Zellag, Reda M. et al. (2021) International Worm Meeting "Deciphering the mechanism of mitotic spindle orientation in Caenorhabditis elegans germline stem cells"

Gerhold, Abigail R., Zhao, Yifan, Labbe, Jean-Claude, Poupart, Vincent, Singh, Ramya, Zellag, Reda M.

[International Worm Meeting, 2021]

Tissue-resident stem cells contribute to tissue development, homeostasis and repair in response to signals from a specialized microenvironment termed the niche. We are using Caenorhabditis elegans germline stem cells (GSCs), which are distinctly accessible for intravital imaging, as a model to elucidate how the interactions between stem cells, their niche and their tissue of residence regulate their division in situ. The orientation of cell division is controlled by the mitotic spindle and determines the position, and potentially the fate, of GSCs within the germline. However, the mechanisms that regulate mitotic spindle orientation in GSCs are not well known. Deciphering these mechanisms requires live-imaging of GSCs under physiological conditions. We have carried out a systematic investigation into the technical factors that impact GSC physiology during live imaging and have determined an optimized protocol for monitoring GSC divisions under minimally disruptive conditions.
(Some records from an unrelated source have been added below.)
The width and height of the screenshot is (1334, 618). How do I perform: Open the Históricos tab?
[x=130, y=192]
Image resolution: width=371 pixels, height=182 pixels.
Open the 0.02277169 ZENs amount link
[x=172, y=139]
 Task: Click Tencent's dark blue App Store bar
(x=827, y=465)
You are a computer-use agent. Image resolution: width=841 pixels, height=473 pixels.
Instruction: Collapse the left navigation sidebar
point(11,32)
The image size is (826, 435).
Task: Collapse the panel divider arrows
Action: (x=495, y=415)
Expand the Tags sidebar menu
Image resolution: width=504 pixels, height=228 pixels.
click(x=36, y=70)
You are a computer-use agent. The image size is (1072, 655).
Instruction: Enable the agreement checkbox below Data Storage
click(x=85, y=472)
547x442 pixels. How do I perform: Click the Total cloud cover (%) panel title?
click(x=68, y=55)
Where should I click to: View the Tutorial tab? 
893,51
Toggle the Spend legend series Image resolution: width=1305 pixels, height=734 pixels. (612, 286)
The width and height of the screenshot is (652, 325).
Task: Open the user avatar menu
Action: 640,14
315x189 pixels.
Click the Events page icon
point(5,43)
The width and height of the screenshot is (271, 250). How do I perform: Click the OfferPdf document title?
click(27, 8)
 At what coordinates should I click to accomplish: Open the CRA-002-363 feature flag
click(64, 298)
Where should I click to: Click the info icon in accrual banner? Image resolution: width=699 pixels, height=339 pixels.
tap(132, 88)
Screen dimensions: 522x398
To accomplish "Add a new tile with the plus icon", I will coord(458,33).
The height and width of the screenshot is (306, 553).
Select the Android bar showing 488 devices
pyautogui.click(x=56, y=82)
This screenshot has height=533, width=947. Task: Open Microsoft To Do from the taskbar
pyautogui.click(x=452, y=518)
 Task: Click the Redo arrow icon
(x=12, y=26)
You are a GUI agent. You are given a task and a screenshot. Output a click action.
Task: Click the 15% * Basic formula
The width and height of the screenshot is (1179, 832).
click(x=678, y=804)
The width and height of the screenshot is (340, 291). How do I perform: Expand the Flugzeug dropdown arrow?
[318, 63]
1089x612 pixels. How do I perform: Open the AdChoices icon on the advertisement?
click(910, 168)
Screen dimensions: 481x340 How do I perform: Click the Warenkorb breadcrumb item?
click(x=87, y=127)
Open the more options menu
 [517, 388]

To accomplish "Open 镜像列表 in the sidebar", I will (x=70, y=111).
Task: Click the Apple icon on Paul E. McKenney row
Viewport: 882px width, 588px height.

To permit large-scale analysis of spindle dynamics during GSC mitosis, we constructed CentTracker, an automated analysis tool, based on tracking and pairing of centrosomes, which allows a variety of mitotic parameters, including mitotic spindle orientation, to be rapidly assessed, and which is adaptable to other cell types in C. elegans and in other organisms. Analysis of a large dataset of dividing GSCs, indicated that GSCs have a strong spindle orientation bias towards the gonadal axis, that persists throughout mitosis, but do not exhibit spindle dynamics consistent with asymmetric cell division. We hypothesize that underlying cell or tissue anisotropies contribute to GSC spindle orientation and we are using CentTracker to identify and characterize these regulators. This work will contribute to our understanding of how GSCs are positioned within the germline during cell division, which may have implications for both GSC self-renewal and germline tissue organization.